To replace Paula’s income, Stephen applied for Social Security benefits for himself and his son. He was subsequently informed that only his son could receive them. Eventually, after sharing his story with others, a Rutgers professor referred him to the ACLU. Ginsburg took the case with considerable interest in the implications. She saw two levels of discrimination in the relevant Social Security code: first against women like Paula, whose Social Security deductions didn’t reap the same payouts to their surviving family members; and second against men like Stephen, who would be eligible beneficiaries if not for their sex.

Ginsburg argued Stephen’s case before the Supreme Court on January 20, 1975. The court delivered a unanimous decision two months later. Justice William Brennan, commenting on the existing law, explained that it allowed women “to devote themselves to the care of children” instead of working outside the home, while men did not have the same flexibility. The court decided the law was unconstitutional, noting, in Justice Lewis Powell’s words, that “a surviving father may have the same need for benefits as a surviving mother.”

The Legal Legacy of RBG

Though Weinberger v. Wiesenfeld was not the chapter in Ginsburg’s life that was chosen for On the Basis of Sex, it just as easily shows the rigid ideas about gender that have been embedded in our laws — notions that Ginsburg made it a mission to dismantle.
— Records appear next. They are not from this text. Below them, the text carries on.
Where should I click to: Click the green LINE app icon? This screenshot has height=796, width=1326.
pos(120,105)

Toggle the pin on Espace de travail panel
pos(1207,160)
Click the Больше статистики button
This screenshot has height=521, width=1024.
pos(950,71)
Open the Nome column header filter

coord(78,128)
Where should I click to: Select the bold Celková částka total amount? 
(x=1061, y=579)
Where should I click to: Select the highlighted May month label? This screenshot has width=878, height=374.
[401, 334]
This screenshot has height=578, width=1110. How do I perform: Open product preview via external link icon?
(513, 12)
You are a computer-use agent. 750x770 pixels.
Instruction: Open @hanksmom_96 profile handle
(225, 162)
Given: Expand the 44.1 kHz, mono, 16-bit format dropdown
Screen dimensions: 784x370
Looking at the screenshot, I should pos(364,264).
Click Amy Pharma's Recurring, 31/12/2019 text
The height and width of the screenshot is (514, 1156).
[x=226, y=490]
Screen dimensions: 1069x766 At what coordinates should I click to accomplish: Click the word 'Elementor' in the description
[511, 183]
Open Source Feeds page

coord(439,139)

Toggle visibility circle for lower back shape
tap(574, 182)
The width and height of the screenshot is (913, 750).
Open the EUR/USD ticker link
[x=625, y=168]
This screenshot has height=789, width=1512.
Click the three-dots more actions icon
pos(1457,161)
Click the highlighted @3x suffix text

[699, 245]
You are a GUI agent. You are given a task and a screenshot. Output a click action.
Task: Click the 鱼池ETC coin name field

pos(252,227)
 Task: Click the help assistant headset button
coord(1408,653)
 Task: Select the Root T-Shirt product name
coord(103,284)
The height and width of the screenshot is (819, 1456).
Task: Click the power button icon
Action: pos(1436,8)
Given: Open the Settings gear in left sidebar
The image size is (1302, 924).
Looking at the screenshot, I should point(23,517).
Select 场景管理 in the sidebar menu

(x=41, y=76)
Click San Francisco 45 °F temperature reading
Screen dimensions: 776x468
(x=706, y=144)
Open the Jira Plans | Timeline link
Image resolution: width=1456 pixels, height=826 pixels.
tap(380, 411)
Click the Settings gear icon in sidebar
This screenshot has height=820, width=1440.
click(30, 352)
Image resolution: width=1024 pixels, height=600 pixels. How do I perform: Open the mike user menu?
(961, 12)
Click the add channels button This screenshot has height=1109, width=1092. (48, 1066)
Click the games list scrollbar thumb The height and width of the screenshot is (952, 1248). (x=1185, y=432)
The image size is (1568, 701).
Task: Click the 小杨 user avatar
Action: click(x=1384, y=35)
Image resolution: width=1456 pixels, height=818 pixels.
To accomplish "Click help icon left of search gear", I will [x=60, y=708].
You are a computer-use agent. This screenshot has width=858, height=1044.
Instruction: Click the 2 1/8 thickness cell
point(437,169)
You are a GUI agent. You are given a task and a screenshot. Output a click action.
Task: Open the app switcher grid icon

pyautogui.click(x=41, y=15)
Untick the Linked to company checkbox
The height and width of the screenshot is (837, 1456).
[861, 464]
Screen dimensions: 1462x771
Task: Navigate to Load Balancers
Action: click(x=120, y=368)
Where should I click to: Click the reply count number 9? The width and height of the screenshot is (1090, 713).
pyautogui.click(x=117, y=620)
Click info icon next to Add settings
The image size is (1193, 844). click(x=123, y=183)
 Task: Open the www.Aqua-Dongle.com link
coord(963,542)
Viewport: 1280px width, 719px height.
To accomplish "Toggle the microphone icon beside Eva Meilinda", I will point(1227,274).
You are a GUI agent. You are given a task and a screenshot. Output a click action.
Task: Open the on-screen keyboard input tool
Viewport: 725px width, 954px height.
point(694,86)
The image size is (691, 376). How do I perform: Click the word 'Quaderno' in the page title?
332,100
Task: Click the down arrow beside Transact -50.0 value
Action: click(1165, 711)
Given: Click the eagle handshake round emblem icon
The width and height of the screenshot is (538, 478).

When she represented Charles Moritz, Ginsburg was aware that the court might find it novel that she was bringing a male client in a sex discrimination case. Not wanting it to be dismissed as a gimmick, she addressed the issue directly in her legal brief. She wanted to demonstrate that discrimination against either sex could be a detriment to both — because “the constitutional sword necessarily has two edges.” Therefore, “fair and equal treatment for women means fair and equal treatment for members of both sexes.” (For those who might cringe today at a phrase like “both sexes,” Ginsburg’s views on protections for nonbinary or intersex people are largely up for speculation, but she did support a court order to allow a transgender student in Virginia to use the bathroom of his choice — suggesting she does see sex as more than just two immutable categories.)

Reproductive justice requires a legal system that understands the many dynamics of caregiving, income-earning, and responsibility that are possible within a family — and understands the possibility that many individuals, like Charles Moritz, might not start a family. Whether people choose to be parents or other caretakers, and whether they share those responsibilities with a partner, are liberties with a wide spectrum of possible outcomes — and those liberties are at odds with laws that take a one-size-fits-all approach.

Ginsburg has played a monumental role in reshaping our laws to respect the personal choices and aspirations of people, regardless of gender. Weinberger was just one of six gender discrimination cases that she took to the Supreme Court in the 1970s. Ginsburg’s influence would later take on new significance when she was appointed to the Court of Appeals for the District of Columbia in 1980, and then to the Supreme Court in 1993. On the Basis of Sex pays tribute to RBG in her 25th year on the Supreme Court.

Felicity Jones had some big shoes to fill when she took on the lead role in the film. Her portrayal opens in theaters on December 25.